The next several posts will focus on the components of Brand Distinction and their relationship to Brand Destiny.
Brand Distinction helps define what distinguishes a brand from the competition, why it should matter to the company and customers, and how this distinction will help the company grow successfully over time. Developing a clear brand distinction can be a key competitive advantage since well-known brands with a positive reputation are associated with quality, convey relevance to the market’s needs, have a memorable image, often surprise us with new solutions, and even have a deeper meaning beyond the surface attributes of name and product. A distinctive brand stands out from its competitors, offering highly differentiated qualities that inspire sustained customer loyalty, become de facto industry best practices, positively affect financial growth, and ultimately improve long-term brand value. Furthermore, competition gives customers added choice, so marketers must demonstrate why the brand is sui generis. And customers must be able to recognize the brand’s uniqueness, otherwise the professed differentiation does not exist, at least not in way that will benefit the brand. And, as mentioned above, this distinction must be relevant to customers if they are be attracted to the offering, let alone be persuaded to purchase. This relevant differentiation must also resonate with customers, inviting an emotional connection beyond satisfying basic needs (Indeed, the term ‘satisfaction’ is too clinical and boring.
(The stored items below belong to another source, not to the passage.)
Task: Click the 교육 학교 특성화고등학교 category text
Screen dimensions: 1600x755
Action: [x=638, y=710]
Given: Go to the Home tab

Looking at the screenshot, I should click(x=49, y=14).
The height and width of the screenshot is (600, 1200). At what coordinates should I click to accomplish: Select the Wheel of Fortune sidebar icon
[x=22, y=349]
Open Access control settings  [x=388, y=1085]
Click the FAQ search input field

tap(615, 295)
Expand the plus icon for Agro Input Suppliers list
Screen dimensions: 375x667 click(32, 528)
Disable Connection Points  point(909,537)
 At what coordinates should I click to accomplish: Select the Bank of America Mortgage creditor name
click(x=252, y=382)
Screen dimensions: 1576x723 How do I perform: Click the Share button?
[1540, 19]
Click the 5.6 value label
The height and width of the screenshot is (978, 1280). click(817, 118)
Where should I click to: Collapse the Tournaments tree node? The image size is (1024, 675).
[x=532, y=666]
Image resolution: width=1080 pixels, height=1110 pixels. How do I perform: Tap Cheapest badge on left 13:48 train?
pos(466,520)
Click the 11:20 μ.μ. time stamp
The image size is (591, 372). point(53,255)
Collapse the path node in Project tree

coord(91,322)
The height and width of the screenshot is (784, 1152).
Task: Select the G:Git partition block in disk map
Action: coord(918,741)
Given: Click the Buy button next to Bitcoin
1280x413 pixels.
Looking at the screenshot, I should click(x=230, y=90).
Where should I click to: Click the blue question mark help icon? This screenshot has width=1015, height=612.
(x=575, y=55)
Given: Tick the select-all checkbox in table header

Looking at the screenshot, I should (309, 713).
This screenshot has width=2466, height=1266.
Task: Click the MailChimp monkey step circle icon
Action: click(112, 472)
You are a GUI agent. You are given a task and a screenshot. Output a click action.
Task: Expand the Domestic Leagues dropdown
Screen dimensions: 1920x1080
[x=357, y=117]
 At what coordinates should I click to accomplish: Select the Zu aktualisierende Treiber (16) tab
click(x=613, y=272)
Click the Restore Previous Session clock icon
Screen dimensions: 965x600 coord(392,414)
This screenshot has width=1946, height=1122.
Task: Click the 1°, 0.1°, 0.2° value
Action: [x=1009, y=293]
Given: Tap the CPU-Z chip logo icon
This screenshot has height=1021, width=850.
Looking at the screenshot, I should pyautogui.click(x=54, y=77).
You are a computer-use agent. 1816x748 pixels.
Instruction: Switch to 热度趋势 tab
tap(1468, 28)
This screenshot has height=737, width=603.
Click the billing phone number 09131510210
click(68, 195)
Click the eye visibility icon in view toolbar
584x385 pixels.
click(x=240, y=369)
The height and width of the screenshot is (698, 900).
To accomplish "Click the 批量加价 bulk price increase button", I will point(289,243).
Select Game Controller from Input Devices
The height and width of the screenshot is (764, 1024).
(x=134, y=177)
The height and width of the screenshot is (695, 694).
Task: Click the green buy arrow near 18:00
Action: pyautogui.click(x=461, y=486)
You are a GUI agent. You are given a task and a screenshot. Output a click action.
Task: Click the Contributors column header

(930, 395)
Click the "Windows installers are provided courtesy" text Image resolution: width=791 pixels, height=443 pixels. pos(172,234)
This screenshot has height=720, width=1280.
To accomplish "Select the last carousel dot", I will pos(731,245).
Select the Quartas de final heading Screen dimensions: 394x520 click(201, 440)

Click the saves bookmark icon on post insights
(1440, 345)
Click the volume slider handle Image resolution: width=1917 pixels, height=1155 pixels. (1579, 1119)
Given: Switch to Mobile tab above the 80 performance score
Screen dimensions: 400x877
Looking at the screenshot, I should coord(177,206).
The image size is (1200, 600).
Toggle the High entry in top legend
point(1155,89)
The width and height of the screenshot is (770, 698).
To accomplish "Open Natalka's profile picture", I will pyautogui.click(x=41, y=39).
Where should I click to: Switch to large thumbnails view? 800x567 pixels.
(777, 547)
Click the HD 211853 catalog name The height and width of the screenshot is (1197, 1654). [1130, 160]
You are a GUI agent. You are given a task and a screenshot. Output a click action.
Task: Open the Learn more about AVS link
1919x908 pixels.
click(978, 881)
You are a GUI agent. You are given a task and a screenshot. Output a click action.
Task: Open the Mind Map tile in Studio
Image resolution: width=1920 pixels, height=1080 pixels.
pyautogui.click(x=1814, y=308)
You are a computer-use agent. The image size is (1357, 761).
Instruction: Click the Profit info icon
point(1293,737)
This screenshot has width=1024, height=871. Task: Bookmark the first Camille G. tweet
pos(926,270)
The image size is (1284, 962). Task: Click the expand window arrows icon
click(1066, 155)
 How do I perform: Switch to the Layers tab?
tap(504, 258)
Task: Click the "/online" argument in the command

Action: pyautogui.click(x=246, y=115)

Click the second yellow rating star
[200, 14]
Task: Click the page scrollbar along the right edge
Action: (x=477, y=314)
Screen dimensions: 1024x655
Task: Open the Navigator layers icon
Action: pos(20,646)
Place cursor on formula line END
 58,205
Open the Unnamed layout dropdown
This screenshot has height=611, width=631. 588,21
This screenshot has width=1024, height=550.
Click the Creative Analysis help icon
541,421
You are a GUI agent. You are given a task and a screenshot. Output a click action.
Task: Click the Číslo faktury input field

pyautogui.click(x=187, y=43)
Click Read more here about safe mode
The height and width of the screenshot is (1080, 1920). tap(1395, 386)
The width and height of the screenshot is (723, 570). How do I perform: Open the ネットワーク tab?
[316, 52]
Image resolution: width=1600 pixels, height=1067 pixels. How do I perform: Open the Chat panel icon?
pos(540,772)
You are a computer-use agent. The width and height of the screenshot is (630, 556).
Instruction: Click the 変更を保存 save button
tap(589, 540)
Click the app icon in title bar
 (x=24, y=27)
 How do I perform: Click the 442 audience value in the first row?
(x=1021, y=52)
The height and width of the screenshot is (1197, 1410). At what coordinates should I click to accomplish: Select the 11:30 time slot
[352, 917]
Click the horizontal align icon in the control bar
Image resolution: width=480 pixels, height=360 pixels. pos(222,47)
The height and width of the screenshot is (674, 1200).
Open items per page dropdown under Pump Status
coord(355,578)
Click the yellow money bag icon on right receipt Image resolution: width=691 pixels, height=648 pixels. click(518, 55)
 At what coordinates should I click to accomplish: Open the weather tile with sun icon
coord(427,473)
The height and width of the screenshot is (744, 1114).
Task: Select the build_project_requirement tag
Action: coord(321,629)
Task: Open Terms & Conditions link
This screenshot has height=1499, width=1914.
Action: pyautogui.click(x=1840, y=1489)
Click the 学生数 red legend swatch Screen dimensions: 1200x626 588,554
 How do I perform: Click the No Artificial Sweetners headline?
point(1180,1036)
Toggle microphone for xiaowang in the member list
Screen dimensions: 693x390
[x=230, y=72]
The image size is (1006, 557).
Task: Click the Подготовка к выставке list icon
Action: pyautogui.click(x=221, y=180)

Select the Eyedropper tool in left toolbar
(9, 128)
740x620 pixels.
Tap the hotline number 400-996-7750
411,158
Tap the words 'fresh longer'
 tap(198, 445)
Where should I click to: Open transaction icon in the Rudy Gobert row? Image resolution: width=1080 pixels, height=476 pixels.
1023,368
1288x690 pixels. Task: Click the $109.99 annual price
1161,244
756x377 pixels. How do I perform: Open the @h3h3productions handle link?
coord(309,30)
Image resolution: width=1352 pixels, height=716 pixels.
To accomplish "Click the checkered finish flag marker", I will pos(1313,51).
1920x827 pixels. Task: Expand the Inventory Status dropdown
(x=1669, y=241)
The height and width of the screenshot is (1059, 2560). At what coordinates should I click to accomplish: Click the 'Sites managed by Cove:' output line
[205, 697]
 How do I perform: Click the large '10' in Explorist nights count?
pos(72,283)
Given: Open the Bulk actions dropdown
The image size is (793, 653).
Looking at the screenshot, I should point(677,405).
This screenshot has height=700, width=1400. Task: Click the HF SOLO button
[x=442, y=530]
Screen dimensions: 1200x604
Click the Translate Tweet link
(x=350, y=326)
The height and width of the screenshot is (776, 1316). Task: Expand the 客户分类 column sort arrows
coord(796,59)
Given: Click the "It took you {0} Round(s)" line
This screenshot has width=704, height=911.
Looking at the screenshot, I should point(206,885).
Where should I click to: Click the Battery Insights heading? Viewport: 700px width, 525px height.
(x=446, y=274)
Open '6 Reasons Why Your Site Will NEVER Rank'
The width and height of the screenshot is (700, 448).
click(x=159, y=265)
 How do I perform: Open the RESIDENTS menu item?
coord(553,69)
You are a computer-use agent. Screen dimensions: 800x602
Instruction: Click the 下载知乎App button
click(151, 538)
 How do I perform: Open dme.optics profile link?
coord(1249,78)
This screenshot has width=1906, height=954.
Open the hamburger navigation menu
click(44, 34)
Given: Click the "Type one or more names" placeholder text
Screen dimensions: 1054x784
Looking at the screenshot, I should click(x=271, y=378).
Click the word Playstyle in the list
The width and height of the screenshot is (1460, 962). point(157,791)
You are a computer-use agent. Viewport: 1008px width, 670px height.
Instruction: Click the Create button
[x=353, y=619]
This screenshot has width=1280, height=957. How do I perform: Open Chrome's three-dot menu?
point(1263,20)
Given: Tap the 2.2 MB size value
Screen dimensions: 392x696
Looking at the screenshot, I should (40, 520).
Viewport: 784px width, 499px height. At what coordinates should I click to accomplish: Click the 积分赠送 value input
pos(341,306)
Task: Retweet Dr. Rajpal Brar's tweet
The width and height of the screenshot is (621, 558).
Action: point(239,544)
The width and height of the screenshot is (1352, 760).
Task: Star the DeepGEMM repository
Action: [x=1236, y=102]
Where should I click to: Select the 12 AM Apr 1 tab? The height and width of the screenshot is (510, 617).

The top brands studied for my book Competitive Success-How Branding Adds Value rarely discussed or used the term ‘satisfaction’. Instead, they focused on qualitative appeals, such as delighting and thrilling customers....).
Changing business markets are also a contributor to the need for distinction. Globalization has introduced more competitors faster than ever before. The pressure is on brands to innovate if they are to stay ahead. But the reality is that such innovation does not conform to the classic ‘S’-shaped life-curve in which a company seamlessly transitions from one innovation to the next as their markets mature, so brands often find themselves surrounded by mimics (competitors with virtually identical offerings), creating a commodity market, at least for a temporary period of time. In effect, brands shift from a specialty position at launch toward a commodity position as they grow, blurring the differentiated advantages that once clearly stood out. Therefore, brands must find ways to return to a specialty position. Apple has done just this, and exceptionally well, ever since Steve Jobs returned in 1997. By drastically revamping its product lines, refocusing on iconic design and ‘drop dead’ simplicity, and then emphasizing customer-centered innovations, Apple moved from a commodity position (actually, more accurately, it moved from near death position) to a specialty position, thereby rejuvenating the company, inspiring customers, stimulating competitors (think Android, RIM...), and rekindling market confidence by delivering superb results ever since.